#### What this task involves
How many lines in the entries below contain "computer"? Answer with the number only.

=-=-=

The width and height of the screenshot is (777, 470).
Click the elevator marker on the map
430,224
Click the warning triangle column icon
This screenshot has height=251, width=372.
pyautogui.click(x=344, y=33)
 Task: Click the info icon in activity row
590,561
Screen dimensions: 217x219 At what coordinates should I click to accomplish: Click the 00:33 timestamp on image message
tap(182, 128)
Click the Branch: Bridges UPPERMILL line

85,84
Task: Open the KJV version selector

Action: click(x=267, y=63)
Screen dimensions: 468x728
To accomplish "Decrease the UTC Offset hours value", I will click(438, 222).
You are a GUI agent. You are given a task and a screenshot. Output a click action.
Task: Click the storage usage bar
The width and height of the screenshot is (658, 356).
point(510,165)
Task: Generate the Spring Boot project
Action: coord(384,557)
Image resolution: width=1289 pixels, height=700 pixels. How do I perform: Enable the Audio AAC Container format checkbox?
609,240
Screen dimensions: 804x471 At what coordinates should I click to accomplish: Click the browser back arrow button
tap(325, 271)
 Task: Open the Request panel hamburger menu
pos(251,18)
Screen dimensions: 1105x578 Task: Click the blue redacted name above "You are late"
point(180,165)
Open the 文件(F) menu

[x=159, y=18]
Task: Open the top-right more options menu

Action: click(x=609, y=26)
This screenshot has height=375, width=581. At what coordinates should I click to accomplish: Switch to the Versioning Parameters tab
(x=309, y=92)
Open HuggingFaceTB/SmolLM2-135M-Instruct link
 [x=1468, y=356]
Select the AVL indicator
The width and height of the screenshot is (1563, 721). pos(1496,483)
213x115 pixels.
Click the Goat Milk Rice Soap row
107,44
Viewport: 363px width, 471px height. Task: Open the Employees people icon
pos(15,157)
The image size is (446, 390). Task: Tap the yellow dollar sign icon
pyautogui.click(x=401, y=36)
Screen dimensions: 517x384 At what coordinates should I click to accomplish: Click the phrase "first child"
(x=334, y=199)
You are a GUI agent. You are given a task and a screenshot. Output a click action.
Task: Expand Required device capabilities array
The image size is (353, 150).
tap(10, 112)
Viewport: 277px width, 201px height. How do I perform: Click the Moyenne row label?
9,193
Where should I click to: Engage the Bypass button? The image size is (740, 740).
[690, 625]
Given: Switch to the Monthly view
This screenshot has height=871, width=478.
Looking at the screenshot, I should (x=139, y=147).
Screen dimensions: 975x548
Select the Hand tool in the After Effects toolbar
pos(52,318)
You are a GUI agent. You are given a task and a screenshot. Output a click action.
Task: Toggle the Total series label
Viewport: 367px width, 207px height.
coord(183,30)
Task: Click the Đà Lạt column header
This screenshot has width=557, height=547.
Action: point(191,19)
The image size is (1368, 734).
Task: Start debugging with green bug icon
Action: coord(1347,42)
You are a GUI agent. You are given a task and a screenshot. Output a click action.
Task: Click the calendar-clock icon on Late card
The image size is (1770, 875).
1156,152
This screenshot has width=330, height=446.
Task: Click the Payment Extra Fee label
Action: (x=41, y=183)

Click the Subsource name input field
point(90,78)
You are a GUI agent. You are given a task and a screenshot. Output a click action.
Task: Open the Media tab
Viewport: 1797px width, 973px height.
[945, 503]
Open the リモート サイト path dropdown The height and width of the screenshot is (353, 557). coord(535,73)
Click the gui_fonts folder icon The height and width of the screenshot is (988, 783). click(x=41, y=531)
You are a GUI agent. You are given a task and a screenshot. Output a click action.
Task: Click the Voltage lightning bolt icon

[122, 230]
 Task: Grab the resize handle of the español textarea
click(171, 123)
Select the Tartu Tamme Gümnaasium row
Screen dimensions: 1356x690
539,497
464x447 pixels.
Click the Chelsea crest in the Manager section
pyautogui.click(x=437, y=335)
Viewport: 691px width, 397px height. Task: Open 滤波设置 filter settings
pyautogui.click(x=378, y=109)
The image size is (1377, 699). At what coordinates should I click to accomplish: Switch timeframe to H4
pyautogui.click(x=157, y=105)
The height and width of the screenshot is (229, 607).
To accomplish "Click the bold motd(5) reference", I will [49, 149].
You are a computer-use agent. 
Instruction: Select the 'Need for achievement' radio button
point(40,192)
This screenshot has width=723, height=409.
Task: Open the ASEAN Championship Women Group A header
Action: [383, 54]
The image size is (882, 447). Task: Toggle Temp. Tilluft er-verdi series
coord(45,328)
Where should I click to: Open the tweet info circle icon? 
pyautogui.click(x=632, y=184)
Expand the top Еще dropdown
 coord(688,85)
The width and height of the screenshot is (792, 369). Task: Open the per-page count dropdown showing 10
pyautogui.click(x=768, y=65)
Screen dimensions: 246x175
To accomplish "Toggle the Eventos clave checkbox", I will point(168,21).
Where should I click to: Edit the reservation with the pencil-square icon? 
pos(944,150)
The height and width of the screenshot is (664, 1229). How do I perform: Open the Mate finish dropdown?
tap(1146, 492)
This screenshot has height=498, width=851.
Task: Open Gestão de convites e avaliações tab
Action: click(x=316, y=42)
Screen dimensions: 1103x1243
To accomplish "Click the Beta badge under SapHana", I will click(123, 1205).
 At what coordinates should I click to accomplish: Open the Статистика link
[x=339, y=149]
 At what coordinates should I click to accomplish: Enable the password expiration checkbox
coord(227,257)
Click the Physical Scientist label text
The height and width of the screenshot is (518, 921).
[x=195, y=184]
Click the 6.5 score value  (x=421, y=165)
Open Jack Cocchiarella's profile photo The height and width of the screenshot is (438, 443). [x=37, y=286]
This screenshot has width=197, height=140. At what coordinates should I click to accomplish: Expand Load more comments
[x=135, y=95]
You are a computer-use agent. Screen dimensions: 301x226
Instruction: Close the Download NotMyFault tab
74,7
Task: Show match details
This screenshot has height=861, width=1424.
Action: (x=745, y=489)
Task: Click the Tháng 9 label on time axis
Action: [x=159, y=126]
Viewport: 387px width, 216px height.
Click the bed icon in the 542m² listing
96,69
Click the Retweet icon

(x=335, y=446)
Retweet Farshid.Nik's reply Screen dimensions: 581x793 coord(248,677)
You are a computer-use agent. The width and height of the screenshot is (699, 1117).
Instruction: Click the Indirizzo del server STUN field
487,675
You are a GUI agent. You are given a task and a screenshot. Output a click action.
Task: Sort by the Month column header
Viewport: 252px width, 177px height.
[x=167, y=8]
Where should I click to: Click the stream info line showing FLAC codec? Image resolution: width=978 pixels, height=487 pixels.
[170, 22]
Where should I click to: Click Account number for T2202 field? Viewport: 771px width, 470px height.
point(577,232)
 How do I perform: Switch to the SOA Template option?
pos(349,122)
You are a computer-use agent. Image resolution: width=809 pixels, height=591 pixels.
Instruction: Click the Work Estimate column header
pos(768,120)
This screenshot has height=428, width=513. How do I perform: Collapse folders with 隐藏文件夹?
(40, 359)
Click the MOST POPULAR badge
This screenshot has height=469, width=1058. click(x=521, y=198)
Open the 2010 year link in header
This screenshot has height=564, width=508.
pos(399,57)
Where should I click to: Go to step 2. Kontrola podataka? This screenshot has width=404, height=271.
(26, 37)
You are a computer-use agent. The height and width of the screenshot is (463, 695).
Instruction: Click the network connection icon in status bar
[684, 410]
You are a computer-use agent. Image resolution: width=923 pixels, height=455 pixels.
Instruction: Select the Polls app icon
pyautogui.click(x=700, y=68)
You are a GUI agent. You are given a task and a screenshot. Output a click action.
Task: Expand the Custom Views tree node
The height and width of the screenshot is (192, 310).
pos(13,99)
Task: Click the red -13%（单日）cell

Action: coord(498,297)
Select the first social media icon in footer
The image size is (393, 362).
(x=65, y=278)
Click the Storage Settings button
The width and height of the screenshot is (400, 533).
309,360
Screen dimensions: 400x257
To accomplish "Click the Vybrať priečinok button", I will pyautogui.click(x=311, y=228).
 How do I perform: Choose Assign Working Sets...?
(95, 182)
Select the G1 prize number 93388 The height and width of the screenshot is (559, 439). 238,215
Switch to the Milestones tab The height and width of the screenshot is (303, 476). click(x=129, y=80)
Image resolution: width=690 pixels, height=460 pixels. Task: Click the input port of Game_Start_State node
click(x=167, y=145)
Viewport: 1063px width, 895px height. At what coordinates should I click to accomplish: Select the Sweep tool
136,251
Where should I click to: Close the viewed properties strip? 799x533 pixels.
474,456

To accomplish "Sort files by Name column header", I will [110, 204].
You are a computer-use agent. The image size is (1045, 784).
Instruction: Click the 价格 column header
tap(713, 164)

=-=-=

#### Solution to this problem
7